------ Record set

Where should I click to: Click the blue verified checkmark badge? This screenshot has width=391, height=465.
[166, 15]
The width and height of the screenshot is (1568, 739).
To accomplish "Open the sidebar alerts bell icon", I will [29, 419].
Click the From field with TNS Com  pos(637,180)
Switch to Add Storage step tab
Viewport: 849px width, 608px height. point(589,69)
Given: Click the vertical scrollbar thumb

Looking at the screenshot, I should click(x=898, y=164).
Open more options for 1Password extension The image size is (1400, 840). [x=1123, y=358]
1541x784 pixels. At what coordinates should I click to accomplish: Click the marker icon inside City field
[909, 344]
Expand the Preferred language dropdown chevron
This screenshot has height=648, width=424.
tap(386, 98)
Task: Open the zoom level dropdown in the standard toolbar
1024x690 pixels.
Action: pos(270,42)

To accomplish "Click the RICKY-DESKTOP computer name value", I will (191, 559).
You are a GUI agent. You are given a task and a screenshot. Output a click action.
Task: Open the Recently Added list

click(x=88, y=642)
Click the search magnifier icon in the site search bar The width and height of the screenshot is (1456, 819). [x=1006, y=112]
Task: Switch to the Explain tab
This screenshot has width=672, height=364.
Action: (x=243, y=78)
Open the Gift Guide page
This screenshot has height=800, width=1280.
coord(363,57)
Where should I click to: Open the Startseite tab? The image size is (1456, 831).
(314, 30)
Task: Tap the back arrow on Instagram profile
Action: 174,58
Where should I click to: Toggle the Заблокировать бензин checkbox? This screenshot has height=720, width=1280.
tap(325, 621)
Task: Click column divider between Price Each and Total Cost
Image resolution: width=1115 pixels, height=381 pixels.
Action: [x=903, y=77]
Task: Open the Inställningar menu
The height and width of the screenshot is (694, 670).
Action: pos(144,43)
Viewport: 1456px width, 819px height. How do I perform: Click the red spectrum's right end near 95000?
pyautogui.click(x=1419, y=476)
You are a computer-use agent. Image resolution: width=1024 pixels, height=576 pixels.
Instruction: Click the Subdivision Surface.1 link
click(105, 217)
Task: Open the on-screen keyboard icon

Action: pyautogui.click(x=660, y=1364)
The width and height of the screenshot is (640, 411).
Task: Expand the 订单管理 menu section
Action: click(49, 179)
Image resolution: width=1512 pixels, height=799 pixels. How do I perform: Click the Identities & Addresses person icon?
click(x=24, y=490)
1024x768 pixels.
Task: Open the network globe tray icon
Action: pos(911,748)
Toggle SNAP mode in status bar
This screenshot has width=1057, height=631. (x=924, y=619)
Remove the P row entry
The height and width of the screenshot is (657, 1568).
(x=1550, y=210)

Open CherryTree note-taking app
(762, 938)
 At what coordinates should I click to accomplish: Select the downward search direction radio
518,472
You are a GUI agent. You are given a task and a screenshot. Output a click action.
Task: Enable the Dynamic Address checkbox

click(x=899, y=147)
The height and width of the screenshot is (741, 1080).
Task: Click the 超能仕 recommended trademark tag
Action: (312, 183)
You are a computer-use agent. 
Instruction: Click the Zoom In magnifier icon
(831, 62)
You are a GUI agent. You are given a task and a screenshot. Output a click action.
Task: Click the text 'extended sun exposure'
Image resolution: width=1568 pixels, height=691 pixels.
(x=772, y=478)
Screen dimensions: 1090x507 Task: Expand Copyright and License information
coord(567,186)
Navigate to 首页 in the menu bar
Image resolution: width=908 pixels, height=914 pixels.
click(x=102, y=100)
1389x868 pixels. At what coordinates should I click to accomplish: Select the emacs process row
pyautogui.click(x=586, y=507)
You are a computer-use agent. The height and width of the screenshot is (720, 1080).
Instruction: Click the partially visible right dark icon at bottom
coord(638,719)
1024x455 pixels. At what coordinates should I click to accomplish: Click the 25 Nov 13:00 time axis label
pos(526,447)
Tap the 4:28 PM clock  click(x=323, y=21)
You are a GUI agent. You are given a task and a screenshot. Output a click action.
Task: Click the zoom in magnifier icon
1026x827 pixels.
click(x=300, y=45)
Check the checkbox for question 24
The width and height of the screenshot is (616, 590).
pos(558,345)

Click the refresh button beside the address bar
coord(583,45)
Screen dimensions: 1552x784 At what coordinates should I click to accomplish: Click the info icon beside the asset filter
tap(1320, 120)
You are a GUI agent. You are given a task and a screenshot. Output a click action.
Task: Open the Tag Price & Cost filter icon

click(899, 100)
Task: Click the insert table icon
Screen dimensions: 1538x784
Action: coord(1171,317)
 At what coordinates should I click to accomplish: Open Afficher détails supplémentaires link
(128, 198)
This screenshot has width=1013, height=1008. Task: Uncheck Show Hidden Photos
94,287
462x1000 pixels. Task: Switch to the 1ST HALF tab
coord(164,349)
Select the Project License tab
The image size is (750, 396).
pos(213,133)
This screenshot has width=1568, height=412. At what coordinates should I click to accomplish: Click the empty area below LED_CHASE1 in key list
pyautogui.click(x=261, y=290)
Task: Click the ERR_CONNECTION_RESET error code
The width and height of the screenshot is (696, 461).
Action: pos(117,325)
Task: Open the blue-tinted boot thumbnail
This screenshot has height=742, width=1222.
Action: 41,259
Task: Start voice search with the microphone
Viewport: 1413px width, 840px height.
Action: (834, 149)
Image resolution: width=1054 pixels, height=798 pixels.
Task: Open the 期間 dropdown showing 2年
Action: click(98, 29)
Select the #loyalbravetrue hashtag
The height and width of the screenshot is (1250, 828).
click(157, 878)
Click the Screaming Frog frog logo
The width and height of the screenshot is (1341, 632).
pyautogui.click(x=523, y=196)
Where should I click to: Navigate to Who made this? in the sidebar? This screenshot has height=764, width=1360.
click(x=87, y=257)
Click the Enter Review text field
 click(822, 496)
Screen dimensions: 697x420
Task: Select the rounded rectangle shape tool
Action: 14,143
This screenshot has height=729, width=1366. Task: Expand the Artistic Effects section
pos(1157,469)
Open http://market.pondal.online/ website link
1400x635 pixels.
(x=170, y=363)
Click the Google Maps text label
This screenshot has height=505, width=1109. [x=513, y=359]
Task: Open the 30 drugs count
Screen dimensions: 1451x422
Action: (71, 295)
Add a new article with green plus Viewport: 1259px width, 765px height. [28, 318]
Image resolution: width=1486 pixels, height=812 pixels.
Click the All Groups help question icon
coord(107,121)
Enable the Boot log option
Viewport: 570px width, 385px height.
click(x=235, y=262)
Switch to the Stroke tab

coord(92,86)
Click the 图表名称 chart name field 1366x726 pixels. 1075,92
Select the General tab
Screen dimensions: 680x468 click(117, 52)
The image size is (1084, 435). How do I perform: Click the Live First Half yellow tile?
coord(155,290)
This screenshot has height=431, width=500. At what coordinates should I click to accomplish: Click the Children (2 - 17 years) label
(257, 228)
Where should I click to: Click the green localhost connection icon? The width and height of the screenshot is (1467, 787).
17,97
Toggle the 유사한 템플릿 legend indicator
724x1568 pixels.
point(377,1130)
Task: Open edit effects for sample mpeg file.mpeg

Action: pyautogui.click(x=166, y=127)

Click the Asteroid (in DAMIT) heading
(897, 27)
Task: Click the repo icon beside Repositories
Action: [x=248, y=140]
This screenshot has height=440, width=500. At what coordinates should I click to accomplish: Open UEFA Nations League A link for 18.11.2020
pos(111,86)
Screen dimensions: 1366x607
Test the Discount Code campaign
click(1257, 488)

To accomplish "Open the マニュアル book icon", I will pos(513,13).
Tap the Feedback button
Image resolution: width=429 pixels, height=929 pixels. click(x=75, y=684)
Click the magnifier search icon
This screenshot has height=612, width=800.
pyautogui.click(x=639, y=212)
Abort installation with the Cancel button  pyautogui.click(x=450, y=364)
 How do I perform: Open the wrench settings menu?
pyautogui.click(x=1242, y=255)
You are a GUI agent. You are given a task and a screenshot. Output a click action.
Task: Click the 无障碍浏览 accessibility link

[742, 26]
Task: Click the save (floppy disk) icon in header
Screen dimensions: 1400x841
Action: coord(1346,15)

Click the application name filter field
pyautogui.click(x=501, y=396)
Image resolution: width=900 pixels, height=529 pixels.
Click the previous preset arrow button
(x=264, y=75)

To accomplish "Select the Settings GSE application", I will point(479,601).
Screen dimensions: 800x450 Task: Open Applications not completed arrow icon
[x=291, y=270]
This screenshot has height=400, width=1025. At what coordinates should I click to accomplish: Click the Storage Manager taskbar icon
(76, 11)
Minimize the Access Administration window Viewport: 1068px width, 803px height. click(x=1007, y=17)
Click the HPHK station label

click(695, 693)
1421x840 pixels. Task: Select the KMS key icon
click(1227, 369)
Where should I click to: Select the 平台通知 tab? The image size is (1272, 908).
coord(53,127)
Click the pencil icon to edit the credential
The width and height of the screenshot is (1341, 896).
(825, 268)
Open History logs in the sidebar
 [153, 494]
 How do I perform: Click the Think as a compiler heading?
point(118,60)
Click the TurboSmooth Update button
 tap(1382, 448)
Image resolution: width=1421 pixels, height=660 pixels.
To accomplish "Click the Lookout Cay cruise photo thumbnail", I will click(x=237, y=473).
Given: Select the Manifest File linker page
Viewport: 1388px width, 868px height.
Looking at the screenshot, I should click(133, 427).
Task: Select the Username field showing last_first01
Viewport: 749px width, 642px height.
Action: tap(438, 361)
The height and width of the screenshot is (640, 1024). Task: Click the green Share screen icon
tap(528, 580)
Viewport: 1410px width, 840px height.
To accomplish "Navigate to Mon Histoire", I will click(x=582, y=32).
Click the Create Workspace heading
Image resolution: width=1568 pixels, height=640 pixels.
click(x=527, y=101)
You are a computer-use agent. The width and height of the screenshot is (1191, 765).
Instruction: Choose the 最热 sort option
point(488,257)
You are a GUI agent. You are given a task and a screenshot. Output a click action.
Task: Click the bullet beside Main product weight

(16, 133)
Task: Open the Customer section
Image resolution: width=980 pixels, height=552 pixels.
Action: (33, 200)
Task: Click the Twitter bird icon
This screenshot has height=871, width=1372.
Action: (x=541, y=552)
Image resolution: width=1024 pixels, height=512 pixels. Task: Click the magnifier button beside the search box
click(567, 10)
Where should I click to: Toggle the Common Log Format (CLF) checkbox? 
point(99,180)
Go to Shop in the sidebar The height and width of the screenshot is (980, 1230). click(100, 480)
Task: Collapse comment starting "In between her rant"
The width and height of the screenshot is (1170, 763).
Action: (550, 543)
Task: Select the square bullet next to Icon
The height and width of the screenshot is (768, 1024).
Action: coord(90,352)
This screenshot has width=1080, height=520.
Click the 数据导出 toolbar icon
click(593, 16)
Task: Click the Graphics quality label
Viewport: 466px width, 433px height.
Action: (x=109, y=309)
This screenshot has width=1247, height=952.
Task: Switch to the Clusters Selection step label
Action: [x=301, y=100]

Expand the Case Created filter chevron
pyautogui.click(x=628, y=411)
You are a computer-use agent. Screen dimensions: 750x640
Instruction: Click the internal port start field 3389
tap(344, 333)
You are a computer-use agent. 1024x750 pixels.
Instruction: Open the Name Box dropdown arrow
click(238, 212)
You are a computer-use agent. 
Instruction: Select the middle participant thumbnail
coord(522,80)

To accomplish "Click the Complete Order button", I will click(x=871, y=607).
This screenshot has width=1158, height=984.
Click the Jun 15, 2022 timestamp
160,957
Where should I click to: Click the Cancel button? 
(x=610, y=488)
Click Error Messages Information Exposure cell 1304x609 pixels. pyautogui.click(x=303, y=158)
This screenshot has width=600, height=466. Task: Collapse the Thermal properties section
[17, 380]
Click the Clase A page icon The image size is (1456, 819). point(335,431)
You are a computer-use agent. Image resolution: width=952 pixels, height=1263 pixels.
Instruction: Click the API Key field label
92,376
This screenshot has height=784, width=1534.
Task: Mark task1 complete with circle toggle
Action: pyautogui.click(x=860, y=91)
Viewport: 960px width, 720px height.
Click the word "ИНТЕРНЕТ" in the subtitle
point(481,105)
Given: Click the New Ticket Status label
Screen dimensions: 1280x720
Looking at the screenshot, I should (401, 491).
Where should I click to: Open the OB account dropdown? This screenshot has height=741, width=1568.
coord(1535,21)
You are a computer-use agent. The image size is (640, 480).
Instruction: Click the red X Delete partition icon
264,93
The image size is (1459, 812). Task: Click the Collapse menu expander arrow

------------

* [What you should do]:
Revise the items from the line with "Viewport: 960px width, 720px height." to the line with "Looking at the screenshot, I should (401, 491)." so that "subtitle" becomes "heading", keeping everything else the same.

* [Task solution]:
Viewport: 960px width, 720px height.
Click the word "ИНТЕРНЕТ" in the heading
point(481,105)
Given: Click the New Ticket Status label
Screen dimensions: 1280x720
Looking at the screenshot, I should (401, 491).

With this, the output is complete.